Francesco Dimitri è un amico, di cui vado orgoglioso; è un amico che scrive dei libri fantastici, dei capolavori.
E questa volta, con “L’Età Sottile” l’ha fatto di nuovo.
Grazie Francesco, per le tue storie, per le nostre vite che hai contribuito a plasmare (per il meglio), e.. bè, per tutto il pesce.

E adesso via alla recensione del libro.




“L’Età Sottile” è un capolavoro. E fin qua, mi sembra quasi di ripetermi.
Parla di magia in modo realistico, coi piedi per terra.
E’ un po’ romanzo di formazione, un po’ manuale di magia, un po’ prova per i poco convinti e un po’ buon romanzo e basta, per gli scettici tanto scettici da non credere all’ovvio.
E’ il ritratto più accurato dell’adolescenza che io abbia mai visto. Meglio di qualsiasi trattato di insegnanti, filosofi, sociologi, moccia (e che te lo dico a fare).

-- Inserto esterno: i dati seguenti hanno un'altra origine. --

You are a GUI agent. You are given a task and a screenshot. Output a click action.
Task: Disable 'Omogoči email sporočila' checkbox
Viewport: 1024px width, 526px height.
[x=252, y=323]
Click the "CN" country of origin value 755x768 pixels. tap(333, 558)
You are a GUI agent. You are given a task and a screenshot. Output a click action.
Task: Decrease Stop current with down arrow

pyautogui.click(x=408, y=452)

Restituisce il giusto peso alle passioni, alle piccole cose che in quell’età sono grandi.
Non c’è nostalgia e non c’è nemmeno la voglia di tingere di epico qualcosa che epico non è.
Però c’è un grande insegnamento: la realtà, il mondo, la società… sono tutti concetti che non devi farti imporre. Li costruisci tu. E poco importa se ciò che usi per costruire il tuo mondo lo chiami studio, magia, farti il mazzo, intelletto, bicipiti.

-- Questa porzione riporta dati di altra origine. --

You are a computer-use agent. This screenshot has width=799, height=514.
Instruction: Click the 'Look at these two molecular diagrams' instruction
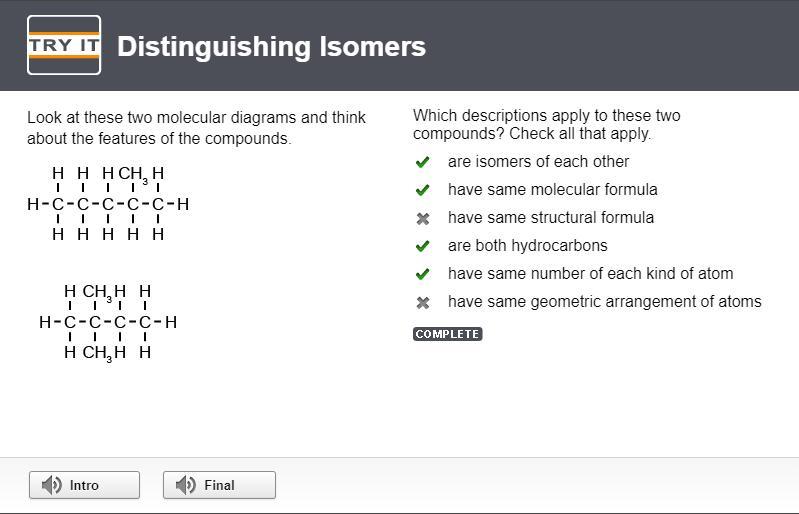[x=196, y=128]
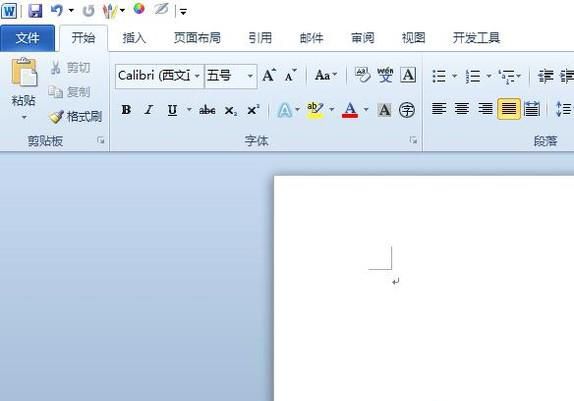Click the Enclose Characters circle icon
Screen dimensions: 574x401
(406, 110)
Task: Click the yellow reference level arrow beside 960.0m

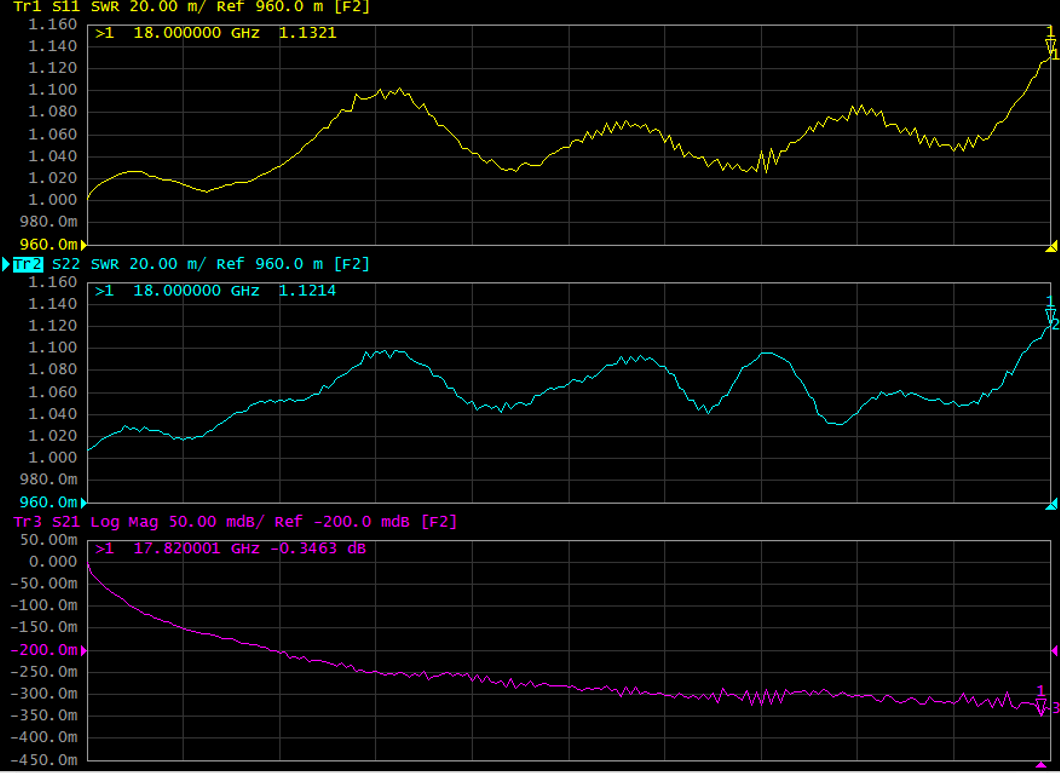Action: point(83,244)
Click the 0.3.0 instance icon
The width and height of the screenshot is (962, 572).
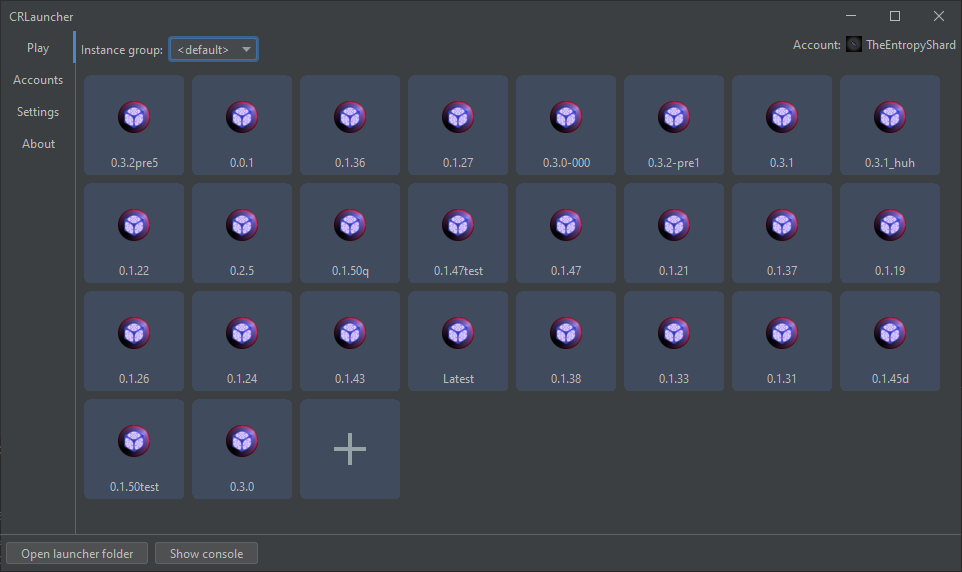click(242, 441)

Potranno avere tutto di te, potranno annichilirti, potranno imprigionarti in una grigia routine per il resto dei tuoi giorni, ma non farti mai rubare la poesia, l’immaginazione, la capacità di vedere, di creare bellezza.
Il mondo è come lo vedi, e sei tu a decidere come vederlo. Questa è la più grande delle magie.
Poi se vuoi puoi lavorare sull’Avada Kedavra.
Il libro ha circa quattrocento pagine, che leggi in quattro minuti, perché la favella di Francesco è qualcosa che può facilmente essere più coinvolgente del sesso (non il sesso con la mia fidanzata, il sesso in senso lato) e ti ritrovi a volerne ancora poco dopo che Amazon te l’ha fatto arrivare.
Francesco sarebbe da mandare a fare un master da George R.R. Martin, così magari ci caccia la saga pluridecennale e difficilmente ti lascia a secco!
“L’Età Sottile” si fa leggere con l’adrenalina in circolo: provi a livello fisico sensazioni forti di ansia, mancanza del fiato, stanchezza, come dopo una corsa.
Sarà perché l’ho letto in corsa contro il tempo prima degli esami universitari.
“L’Età Sottile” è la più bella cosa che vi possa capitare di leggere quest’anno.
Senza dubbio poi è la miglior cosa ITALIANA che vi possa capitare di leggere quest’anno.
E anche solo per questo merita di essere comprato, un po’ come tutti gli altri libri di Francesco.
Leggetelo.
Non dormirete più alla stessa maniera.